### Work to do
1) Set down everything in the CONLSQ reference from "Input Parameters" down to "value is 4).", word for word.
2) Do these statements agree with the CONLSQ reference? (a) The spline's default order is 4. (b) spacedim should be larger than the number of data points. (c) Double precision is enabled by using double precision for all floating-point values in the constraints array of structures. Answer yes or no for each, and quote the words of the reference that decide it.

CONLSQ Function (PV-WAVE Advantage)
Computes a least-squares constrained spline approximation.
Usage
result = CONLSQ(xdata, fdata, spacedim, constraints[, nhard])
Input Parameters
xdata—One-dimensional array containing the abscissas of the least-squares problem.
fdata—One-dimensional array containing the ordinates of the least-squares problem.
spacedim—Linear dimension of the spline subspace. It should be smaller than the number of data points and greater than or equal to the order of the spline (whose default value is 4).
constraints—Array of structures containing the abscissas at which the fit is to be constrained, the derivative of the spline that is to be constrained, the type of constraints, and any lower or upper limits.
note | To enable double precision, use double precision for all floating-point values in the constraints array of structures. |
A description of the structure fields is in the table below.

Dataset entries
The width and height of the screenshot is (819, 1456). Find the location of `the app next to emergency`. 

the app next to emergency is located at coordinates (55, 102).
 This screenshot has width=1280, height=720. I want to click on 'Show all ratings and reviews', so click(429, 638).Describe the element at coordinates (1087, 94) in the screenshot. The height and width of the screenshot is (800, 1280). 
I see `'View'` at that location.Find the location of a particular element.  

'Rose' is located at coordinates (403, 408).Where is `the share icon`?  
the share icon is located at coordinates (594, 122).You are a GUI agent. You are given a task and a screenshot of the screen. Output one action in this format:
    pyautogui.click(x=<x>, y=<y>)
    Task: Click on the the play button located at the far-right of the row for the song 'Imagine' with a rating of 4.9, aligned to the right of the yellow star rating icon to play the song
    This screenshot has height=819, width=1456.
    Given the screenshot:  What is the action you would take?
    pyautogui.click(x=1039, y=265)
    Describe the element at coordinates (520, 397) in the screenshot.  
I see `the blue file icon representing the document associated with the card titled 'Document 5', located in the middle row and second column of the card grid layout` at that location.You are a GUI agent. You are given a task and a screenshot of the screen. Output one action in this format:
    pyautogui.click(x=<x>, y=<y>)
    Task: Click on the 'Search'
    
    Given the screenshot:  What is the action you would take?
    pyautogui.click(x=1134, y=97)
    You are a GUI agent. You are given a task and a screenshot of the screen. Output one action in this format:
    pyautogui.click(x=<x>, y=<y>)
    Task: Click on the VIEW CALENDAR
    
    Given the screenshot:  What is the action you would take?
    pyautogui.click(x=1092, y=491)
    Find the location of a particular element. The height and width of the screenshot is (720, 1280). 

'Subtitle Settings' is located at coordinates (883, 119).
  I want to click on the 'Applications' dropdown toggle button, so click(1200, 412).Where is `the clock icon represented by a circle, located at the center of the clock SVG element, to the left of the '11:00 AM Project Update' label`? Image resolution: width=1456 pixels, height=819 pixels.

### The solutions
1)
Input Parameters
xdata—One-dimensional array containing the abscissas of the least-squares problem.
fdata—One-dimensional array containing the ordinates of the least-squares problem.
spacedim—Linear dimension of the spline subspace. It should be smaller than the number of data points and greater than or equal to the order of the spline (whose default value is 4).

2)
(a) Yes: "greater than or equal to the order of the spline (whose default value is 4)"
(b) No: "It should be smaller than the number of data points"
(c) Yes: "To enable double precision, use double precision for all floating-point values in the constraints array of structures."